→ **Passage shown**
________
The words “Mike Wallace Is Here,” struck fear in the hearts of many who confronted him on CBS’s “60 Minutes.”

“Mike Wallace Is Here” is a portrait of the legendary journalist’s life and times.
“Mike Wallace Is Here” is a portrait of the legendary journalist’s life and times.

The words “Mike Wallace Is Here,” the title of the new documentary about the legendary American Jewish journalist, struck fear in the hearts of many who confronted him on CBS’s “60 Minutes.” In a career that began with the first “60 Minutes” broadcast in 1968 and ended in 2006 at the age of 87, he was a formidable presence in American broadcast journalism.

Wallace had no formal training as a journalist, but he brought a distinct sense of style and dogged relentlessness to his work. Arguably he was as influential in his own way as those two other patron saints of CBS News, Walter Cronkite and Edward R. Murrow.

In producing his first American documentary, Israeli writer and director Avi Belkin had the unprecedented cooperation of Wallace’s family and CBS, which opened its archives to the filmmaker.

“Mike Wallace Is Here” has been largely built out of 1,400 hours of filmed and videotaped material, which includes not only the original interviews, but the outtakes, material that was recorded but never used on the air. It’s hard to recall anyone getting such complete access at any of the three major networks.
________
→ **Entries shown**
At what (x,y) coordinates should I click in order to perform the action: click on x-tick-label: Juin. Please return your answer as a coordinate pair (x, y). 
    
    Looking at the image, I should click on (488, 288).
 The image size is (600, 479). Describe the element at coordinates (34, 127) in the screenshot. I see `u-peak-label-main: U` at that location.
________
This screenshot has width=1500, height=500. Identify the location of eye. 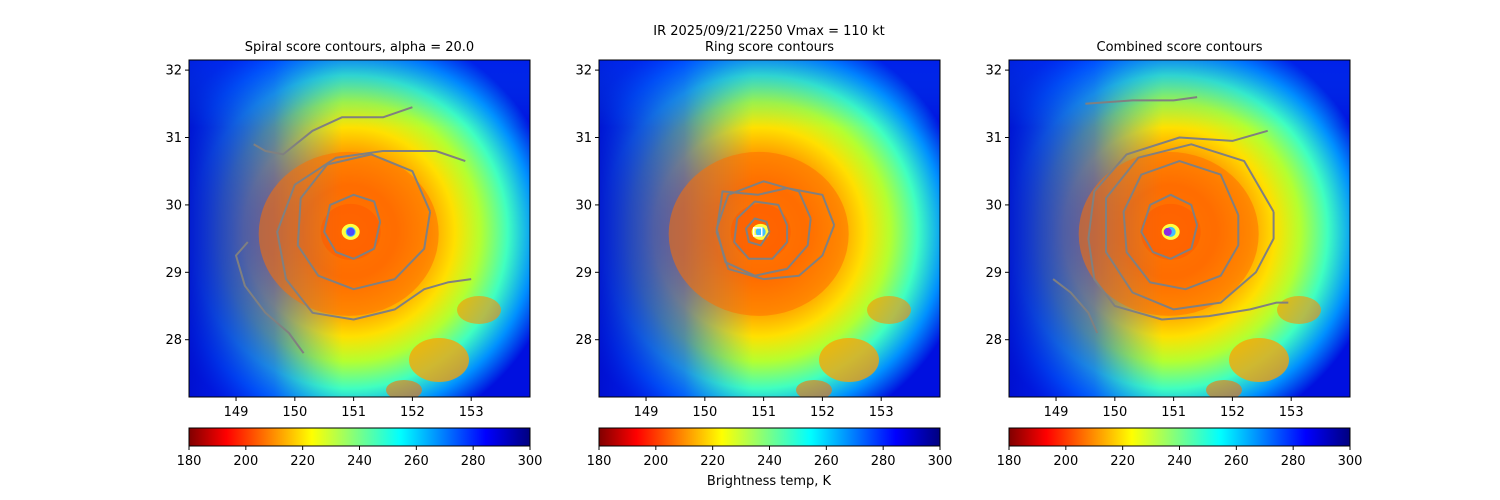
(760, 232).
________
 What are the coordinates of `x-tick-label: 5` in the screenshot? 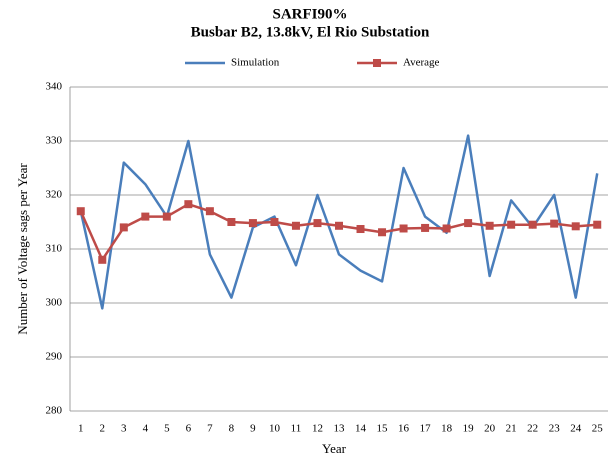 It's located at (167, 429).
________
→ **Questions to answer**
1: According to the passage about the Mike Wallace documentary, how many hours of filmed and videotaped material was the film largely built from?
2: Repeat the passage about the Mike Wallace documentary word for word: begin at the words "In producing his" and stop after the words "to the filmmaker.".

→ **Activity answers**
1: 1,400 hours

2:
In producing his first American documentary, Israeli writer and director Avi Belkin had the unprecedented cooperation of Wallace’s family and CBS, which opened its archives to the filmmaker.